The menus they left with us have a very pronounced Italian theme to them and include the typical pizza and pasta as well as sections dedicated to cooking method – braised, pan-fried, grilled, and so on.

We were all up for pasta but could not resist the antipasti and picked one each. Mine was a mixed salumeria platter, with salami, Parma ham, an interesting arista di maiale and a pancetta coppata that, being my weakness, made me pick the combo in the first place. It was served on a wooden board with all the cold cuts arranged neatly around a central volcano of green salad.

Lovely bread and excellent olive oil made the perfect match to this simple starter.

Exhibits B and C at table had picked even simpler antipasti. The grilled aubergines were quite lovely, seasoned simply with olive oil and lightly salted.

More interesting were ricotta pulpetti – balls of fresh ricotta that had been breaded and deep fried into tasty little dumplings of milky goodness.

For main course I ordered a spaghetti carbonara, enticed by the description on the menu that listed the three ingredients – guanciale, egg yolk and pecorino.

I’ve seen too many odd additions to carbonara that ranged from fresh cream to mushrooms. Being quite the purist when it comes to this simple dish, I appreciated that the dish was proposed in its unadulterated form.

Rigatoni al ragu would fill the other two stomachs. In each case we were asked whether we wanted our pasta as a starter or a main course.

There was nothing on the menu that mentioned portion size, so faced with the unexpected choice, opted for main course portions. This will be significant in a while.

My carbonara turned out to be very close to the real deal. Discipline had been exercised in the cooking process and it was thankfully free from unnecessary ingredients, allowing most of the flavour to come from the cured pork cheek and the pecorino, with egg yolk forming a creamy vehicle that helps the flavour stick to the pasta.

Also lovely was the ragu, containing a generous helping of slow-cooked beef and tasting more like a simple stew than a sauce.

All portions were generous but not over-sized, so we had as much pasta as we needed, all cooked properly al dente, and without having to stagger out of the restaurant with uncomfortably full stomachs.

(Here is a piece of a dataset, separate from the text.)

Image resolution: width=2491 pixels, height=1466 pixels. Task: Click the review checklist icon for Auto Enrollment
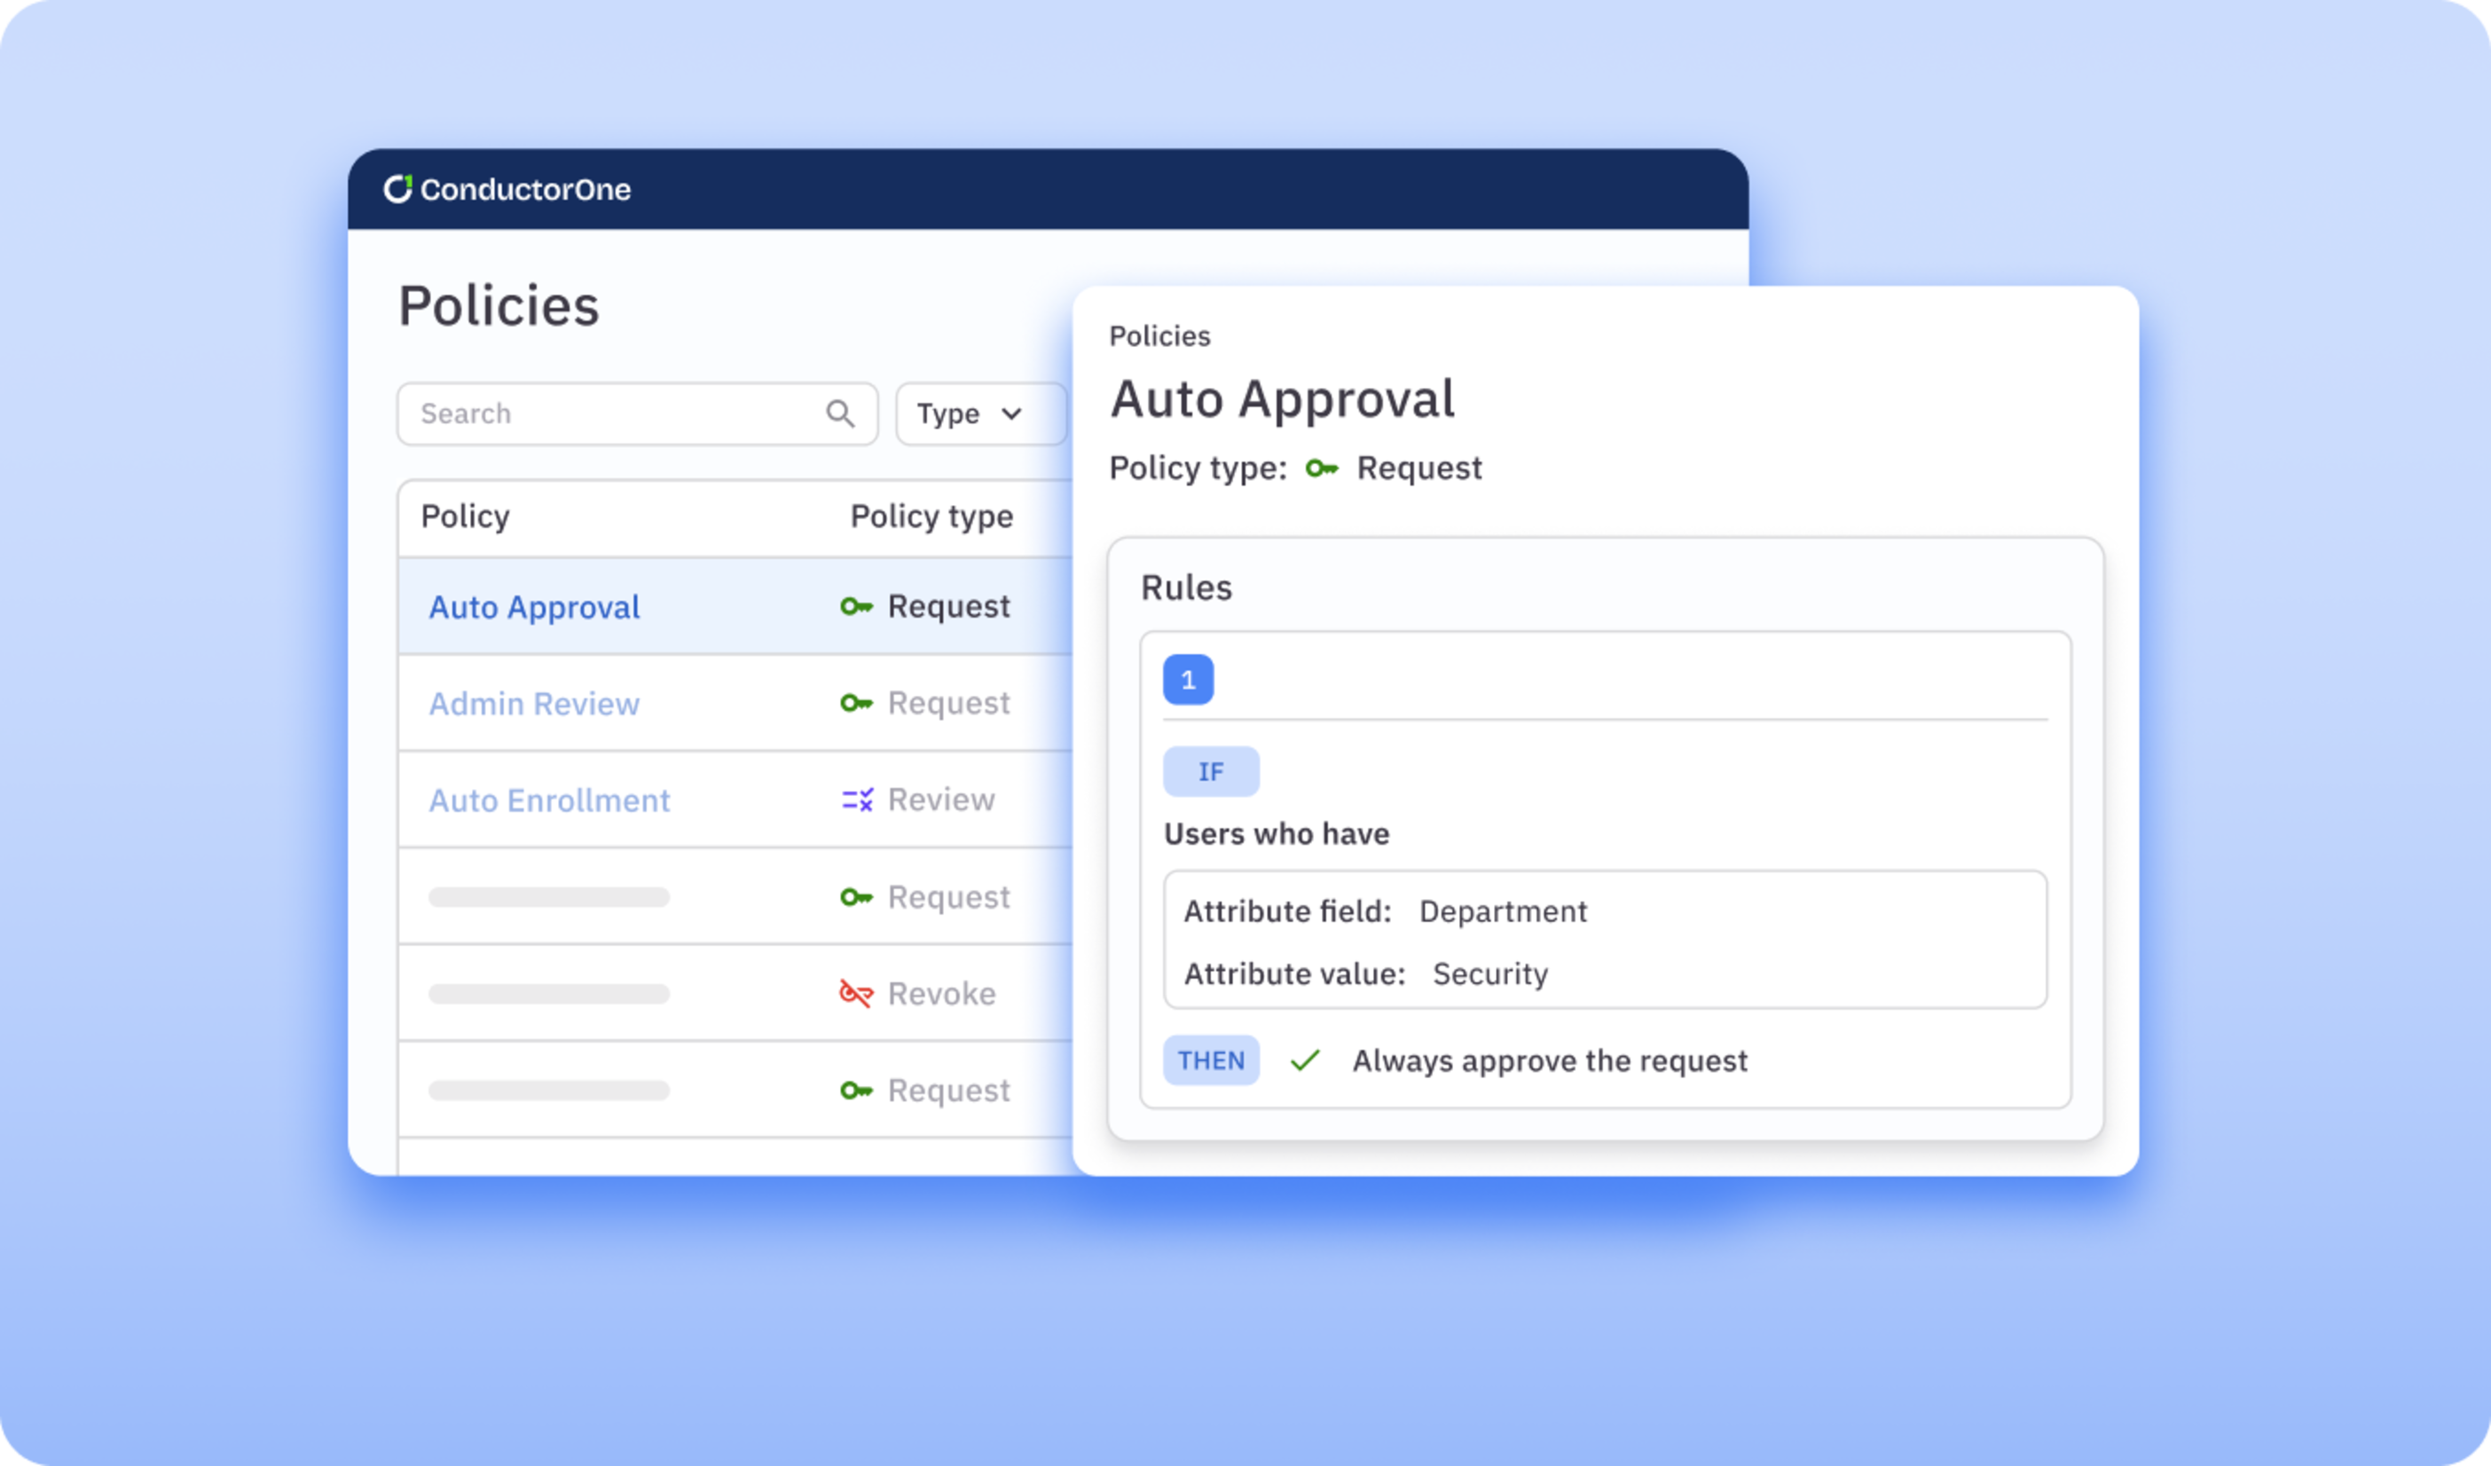[x=857, y=800]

We ordered coffee, skipped dessert, and asked for the bill. Paying €60 for the meal was a little steep for what was essentially a quick plate of pasta.

The menus list pasta dishes in the €6.50 to €8.50 range. My carbonara had unexpectedly climbed to €11.50.

I am not one to complain about paying for my food, especially when it is well-prepared, but tipping the €10 barrier for a simple plate of pasta is pushing it.

We walked back out and were reminded why the place is called La Cucina del Sole, baking ever so gently as we returned to the car.

The grill and the pizza menus sound tempting enough so I will return for dinner at some point, particularly because I am sure the view will be even more spectacular by night.

I will just make sure it is not my one diet day for the week.